DKI published a white paper in November of 2021 warning that inflation was a big and non-transitory problem. By May or June of 2022, most of the big macro strategists were already calling for Federal Reserve rate cuts despite continued high inflation. I’ve spent the past two plus years saying rate cuts would eventually come, but that for the foreseeable future, we should expect “higher for longer”.
In this week’s 5 Things video version, we noted that market expectations for a September rate cut were 100%. While I acknowledged that a rate cut was possible, I thought the probability of a Fed rate cut in September was well under 100%. Many market participants took comfort in the knowledge that they were in good company. They ignored the fact that the “pivot to lower rates” crowd has been wrong on exactly this point for years.

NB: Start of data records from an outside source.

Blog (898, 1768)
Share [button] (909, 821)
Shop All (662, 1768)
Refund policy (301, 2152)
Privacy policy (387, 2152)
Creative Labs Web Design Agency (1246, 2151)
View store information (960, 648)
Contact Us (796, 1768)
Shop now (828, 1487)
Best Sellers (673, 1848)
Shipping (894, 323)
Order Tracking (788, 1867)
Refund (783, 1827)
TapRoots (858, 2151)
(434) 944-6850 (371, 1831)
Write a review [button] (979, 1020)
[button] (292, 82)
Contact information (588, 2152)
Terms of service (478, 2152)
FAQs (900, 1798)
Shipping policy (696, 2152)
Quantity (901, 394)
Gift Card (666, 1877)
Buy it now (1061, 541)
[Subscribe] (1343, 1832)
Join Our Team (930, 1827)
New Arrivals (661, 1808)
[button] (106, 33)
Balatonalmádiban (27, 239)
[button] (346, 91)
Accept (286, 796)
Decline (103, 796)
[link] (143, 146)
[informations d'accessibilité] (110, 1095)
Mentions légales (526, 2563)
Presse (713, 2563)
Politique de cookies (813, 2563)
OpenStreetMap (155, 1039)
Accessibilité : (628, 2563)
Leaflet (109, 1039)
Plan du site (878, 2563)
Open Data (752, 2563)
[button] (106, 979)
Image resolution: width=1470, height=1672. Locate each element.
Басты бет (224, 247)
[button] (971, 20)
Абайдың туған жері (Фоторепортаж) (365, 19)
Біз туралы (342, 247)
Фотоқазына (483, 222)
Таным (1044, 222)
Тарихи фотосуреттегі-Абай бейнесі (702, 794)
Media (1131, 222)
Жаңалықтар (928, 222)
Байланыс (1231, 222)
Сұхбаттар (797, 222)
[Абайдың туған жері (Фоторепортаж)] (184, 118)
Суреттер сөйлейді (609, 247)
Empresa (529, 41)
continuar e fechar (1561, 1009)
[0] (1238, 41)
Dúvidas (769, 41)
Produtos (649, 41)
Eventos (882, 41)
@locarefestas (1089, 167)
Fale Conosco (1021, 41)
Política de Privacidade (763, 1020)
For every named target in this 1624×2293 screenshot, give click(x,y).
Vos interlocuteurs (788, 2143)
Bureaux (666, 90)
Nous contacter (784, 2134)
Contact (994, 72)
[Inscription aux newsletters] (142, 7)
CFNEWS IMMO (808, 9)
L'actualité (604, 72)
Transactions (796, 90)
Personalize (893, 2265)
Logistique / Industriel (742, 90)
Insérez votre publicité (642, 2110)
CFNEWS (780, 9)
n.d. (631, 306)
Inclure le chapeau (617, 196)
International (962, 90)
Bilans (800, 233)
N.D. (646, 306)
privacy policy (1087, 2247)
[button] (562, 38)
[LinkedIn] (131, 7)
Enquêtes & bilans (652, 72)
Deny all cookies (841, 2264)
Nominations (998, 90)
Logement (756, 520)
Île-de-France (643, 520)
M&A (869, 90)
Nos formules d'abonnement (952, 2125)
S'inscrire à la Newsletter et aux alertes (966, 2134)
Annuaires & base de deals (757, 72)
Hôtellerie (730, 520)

Today, we got a 2Q GDP print of 2.8%. That’s a healthy number and well above the expected 2.0% / 2.1% estimate. Along with that, the personal consumption expenditures price index (PCE) for the quarter was up 2.6% with the core PCE up 2.9%. Both of those figures were below last quarter, but still above the 2% target. Of additional significance, housing prices remain high with declining sales volume. (This is different from what DKI predicted a couple of years ago.) Also, initial jobless claims of 235k were down by 10k from last week. (We note the continuing unreliability of any employment-related “data”.)
While I acknowledge the Fed may choose to cut rates in September, I continue to believe the probability of a rate cut that soon remains well under 100%. Many smart people, including economist and DKI Board Member, Michael “Mish” Shedlock @MishGEA correctly point out that the private sector of the economy is indicating we’re already in a recession. I agree with Mish and have been saying for more than a year we have a bifurcated economy. Most Americans aren’t doing well financially. However, Congress is spraying trillions of dollars of inflation-causing stimulus spending into the economy which is leading to today’s high GDP number along with the still-too-high PCE figure.
While we still have a couple of months to go and more data to receive before Powell and the Fed have to make a decision on a September rate cut, I continue to believe there’s a high probability they look at the strong GDP print, continued inflation, and a still-encouraging employment situation and conclude they’re going to move slowly and cautiously regarding the decision to make that first rate cut. This potential action will cause many in Congress to complain, but Congress is not even considering cutting spending and have no one to blame but themselves. (I continue to note that overspending is a bipartisan problem.)